> [Prompt] Determine how many lines of the data include the word "computer", and write only that number.

Stored records

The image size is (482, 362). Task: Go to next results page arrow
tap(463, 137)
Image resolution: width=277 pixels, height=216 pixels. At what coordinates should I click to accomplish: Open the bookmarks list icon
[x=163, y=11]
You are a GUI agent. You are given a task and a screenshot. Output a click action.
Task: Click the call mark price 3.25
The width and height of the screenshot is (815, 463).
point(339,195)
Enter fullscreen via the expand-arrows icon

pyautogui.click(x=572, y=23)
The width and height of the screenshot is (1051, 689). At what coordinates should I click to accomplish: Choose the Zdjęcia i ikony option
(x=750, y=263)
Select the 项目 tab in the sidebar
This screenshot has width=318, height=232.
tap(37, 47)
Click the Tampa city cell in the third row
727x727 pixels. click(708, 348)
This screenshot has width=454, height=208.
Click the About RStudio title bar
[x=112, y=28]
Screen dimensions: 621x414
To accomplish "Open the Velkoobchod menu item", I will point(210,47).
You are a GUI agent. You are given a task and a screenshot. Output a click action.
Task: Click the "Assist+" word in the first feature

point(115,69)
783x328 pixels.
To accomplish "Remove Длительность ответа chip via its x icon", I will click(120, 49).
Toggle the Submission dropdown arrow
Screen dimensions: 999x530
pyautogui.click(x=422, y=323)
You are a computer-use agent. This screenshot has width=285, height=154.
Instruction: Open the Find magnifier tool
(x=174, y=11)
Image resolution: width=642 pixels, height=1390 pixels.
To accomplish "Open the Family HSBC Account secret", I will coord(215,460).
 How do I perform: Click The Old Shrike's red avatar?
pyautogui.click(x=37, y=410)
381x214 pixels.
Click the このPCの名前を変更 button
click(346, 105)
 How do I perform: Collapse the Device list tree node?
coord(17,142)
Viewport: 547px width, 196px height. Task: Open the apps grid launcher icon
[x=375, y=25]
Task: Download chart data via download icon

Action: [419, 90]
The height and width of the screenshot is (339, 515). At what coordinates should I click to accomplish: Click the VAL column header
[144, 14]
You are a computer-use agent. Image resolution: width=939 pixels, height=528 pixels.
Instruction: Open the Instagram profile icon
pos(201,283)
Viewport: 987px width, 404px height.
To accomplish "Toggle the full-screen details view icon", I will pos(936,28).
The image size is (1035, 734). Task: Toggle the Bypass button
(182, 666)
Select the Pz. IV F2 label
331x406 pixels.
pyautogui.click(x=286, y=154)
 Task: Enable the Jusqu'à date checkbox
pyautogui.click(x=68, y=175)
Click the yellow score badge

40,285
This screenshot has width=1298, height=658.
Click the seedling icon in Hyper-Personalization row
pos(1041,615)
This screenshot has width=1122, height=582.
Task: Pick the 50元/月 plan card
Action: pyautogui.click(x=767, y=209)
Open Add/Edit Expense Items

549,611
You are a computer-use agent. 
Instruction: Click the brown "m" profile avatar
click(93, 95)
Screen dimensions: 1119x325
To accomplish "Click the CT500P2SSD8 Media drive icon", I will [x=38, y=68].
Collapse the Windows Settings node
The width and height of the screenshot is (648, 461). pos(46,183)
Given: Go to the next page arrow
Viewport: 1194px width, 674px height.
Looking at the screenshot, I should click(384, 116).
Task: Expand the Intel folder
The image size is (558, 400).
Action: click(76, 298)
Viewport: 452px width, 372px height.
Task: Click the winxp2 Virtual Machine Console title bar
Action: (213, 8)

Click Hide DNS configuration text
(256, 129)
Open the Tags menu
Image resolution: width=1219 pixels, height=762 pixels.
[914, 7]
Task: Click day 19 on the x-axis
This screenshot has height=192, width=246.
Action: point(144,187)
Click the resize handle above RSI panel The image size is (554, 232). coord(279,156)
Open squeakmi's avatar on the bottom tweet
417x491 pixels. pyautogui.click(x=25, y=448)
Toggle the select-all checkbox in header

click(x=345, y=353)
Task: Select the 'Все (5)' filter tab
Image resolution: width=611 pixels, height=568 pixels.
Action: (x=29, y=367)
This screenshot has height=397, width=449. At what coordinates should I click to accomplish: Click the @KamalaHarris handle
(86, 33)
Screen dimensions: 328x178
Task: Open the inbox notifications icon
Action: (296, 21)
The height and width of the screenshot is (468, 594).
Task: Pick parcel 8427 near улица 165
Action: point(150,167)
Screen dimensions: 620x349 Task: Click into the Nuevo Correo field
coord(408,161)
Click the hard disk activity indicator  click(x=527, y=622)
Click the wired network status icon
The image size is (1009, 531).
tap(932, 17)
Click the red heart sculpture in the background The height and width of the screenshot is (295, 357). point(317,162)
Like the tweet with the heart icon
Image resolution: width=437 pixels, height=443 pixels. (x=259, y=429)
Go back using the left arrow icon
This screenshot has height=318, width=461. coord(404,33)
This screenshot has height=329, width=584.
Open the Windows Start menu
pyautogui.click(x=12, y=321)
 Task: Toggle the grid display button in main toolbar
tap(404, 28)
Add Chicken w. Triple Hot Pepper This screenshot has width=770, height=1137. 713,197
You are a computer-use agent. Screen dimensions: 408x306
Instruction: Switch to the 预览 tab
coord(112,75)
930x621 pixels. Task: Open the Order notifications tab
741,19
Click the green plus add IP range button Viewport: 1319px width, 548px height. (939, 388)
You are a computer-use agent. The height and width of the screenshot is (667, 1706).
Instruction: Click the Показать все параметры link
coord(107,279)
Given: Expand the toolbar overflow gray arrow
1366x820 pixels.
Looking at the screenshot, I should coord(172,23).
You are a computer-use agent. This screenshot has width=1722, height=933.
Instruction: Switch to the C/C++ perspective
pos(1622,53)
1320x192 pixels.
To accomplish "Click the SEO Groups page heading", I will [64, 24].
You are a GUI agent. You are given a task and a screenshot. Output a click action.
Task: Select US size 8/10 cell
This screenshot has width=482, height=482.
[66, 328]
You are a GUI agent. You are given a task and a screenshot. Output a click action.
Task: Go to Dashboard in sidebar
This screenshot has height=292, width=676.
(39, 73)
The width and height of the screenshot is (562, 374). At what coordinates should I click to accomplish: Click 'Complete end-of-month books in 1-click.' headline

> [Solution] 6